[Element and text position data]
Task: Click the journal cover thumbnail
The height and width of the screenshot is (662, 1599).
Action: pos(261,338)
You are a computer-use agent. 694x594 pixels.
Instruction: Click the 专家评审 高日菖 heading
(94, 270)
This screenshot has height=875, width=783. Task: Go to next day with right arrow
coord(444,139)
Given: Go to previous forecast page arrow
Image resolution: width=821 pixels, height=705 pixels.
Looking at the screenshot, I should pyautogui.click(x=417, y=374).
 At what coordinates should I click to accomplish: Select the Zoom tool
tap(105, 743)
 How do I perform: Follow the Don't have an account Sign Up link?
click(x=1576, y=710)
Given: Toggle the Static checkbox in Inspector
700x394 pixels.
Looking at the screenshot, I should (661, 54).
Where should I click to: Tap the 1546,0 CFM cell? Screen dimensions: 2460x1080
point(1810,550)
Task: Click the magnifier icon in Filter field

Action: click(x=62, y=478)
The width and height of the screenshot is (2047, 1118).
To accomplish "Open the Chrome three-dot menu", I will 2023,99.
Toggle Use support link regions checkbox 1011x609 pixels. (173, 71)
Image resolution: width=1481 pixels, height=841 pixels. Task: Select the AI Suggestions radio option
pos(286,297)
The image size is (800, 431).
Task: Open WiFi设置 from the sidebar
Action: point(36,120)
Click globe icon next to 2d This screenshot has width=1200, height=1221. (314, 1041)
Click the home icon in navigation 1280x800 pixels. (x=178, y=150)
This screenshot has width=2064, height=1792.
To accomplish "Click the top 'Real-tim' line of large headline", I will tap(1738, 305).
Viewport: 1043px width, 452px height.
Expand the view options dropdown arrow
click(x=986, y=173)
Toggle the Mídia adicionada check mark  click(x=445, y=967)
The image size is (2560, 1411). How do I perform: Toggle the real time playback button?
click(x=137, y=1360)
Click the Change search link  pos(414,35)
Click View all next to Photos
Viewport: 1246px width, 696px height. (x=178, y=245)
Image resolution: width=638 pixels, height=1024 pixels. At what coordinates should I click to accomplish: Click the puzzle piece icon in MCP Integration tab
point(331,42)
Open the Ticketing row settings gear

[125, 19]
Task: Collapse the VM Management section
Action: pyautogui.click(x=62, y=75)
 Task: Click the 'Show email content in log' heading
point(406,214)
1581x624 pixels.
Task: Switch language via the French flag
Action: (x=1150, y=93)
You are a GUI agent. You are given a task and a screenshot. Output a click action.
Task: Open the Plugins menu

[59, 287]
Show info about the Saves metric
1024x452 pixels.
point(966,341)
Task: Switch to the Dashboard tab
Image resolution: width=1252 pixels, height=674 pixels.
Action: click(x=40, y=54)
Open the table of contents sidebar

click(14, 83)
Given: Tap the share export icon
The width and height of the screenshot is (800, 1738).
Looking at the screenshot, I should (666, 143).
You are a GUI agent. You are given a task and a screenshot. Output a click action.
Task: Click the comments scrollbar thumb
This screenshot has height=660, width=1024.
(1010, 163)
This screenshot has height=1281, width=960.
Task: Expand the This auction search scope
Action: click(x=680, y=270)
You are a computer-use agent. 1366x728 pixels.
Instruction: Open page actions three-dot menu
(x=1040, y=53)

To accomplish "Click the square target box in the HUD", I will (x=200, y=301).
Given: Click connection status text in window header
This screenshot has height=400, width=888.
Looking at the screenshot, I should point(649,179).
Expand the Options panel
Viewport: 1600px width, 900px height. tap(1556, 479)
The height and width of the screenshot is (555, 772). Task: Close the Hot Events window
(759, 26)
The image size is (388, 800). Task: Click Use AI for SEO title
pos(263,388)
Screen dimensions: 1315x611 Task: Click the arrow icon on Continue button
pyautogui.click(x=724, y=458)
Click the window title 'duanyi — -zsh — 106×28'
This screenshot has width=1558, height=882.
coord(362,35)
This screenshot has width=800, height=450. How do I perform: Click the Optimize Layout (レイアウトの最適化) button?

- Exercise prompt:
Reproduce the entries above verbatim, starting at the line that contains "At what coordinates should I click to accomplish: Select" and ending at the line that contains "Action: (x=1150, y=93)", with both of those lines included.

- Result:
 At what coordinates should I click to accomplish: Select the Zoom tool
tap(105, 743)
 How do I perform: Follow the Don't have an account Sign Up link?
click(x=1576, y=710)
Given: Toggle the Static checkbox in Inspector
700x394 pixels.
Looking at the screenshot, I should (661, 54).
Where should I click to: Tap the 1546,0 CFM cell? Screen dimensions: 2460x1080
point(1810,550)
Task: Click the magnifier icon in Filter field

Action: click(x=62, y=478)
The width and height of the screenshot is (2047, 1118).
To accomplish "Open the Chrome three-dot menu", I will 2023,99.
Toggle Use support link regions checkbox 1011x609 pixels. (173, 71)
Image resolution: width=1481 pixels, height=841 pixels. Task: Select the AI Suggestions radio option
pos(286,297)
The image size is (800, 431).
Task: Open WiFi设置 from the sidebar
Action: point(36,120)
Click globe icon next to 2d This screenshot has width=1200, height=1221. (314, 1041)
Click the home icon in navigation 1280x800 pixels. (x=178, y=150)
This screenshot has width=2064, height=1792.
To accomplish "Click the top 'Real-tim' line of large headline", I will tap(1738, 305).
Viewport: 1043px width, 452px height.
Expand the view options dropdown arrow
click(x=986, y=173)
Toggle the Mídia adicionada check mark  click(x=445, y=967)
The image size is (2560, 1411). How do I perform: Toggle the real time playback button?
click(x=137, y=1360)
Click the Change search link  pos(414,35)
Click View all next to Photos
Viewport: 1246px width, 696px height. (x=178, y=245)
Image resolution: width=638 pixels, height=1024 pixels. At what coordinates should I click to accomplish: Click the puzzle piece icon in MCP Integration tab
point(331,42)
Open the Ticketing row settings gear

[125, 19]
Task: Collapse the VM Management section
Action: pyautogui.click(x=62, y=75)
 Task: Click the 'Show email content in log' heading
point(406,214)
1581x624 pixels.
Task: Switch language via the French flag
Action: (x=1150, y=93)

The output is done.